• PROBLEM TO SOLVE: An exact copy of all the data is needed, with every picture left out.

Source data
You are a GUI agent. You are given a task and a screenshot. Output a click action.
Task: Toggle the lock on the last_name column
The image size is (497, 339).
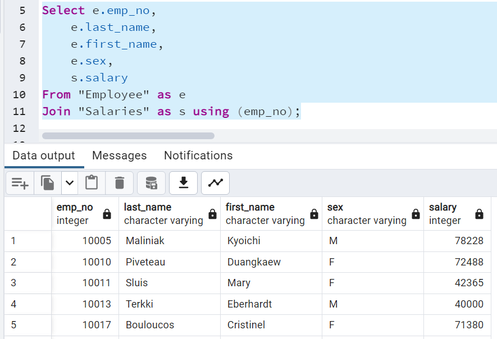212,214
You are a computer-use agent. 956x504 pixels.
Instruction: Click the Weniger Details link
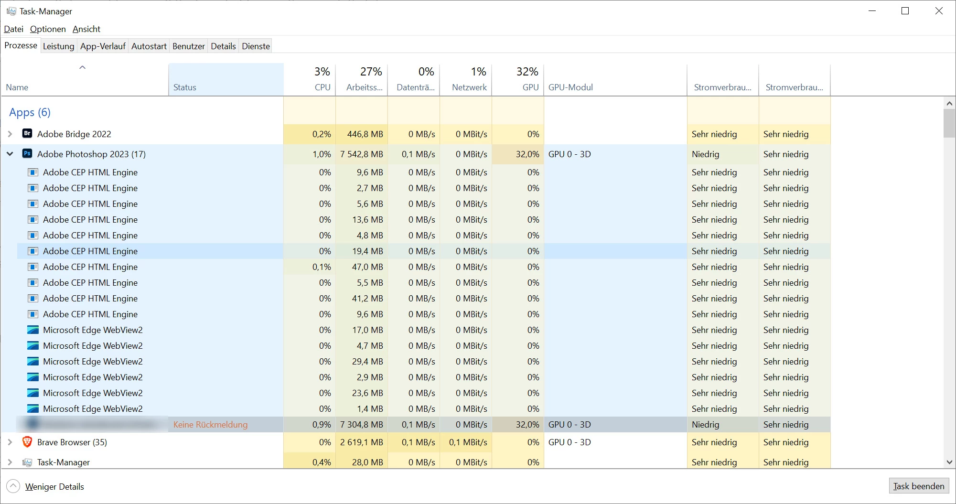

• RESPONSE TO THE EXERCISE:
You are a GUI agent. You are given a task and a screenshot. Output a click action.
Task: Toggle the lock on the last_name column
The image size is (497, 339).
212,214
You are a computer-use agent. 956x504 pixels.
Instruction: Click the Weniger Details link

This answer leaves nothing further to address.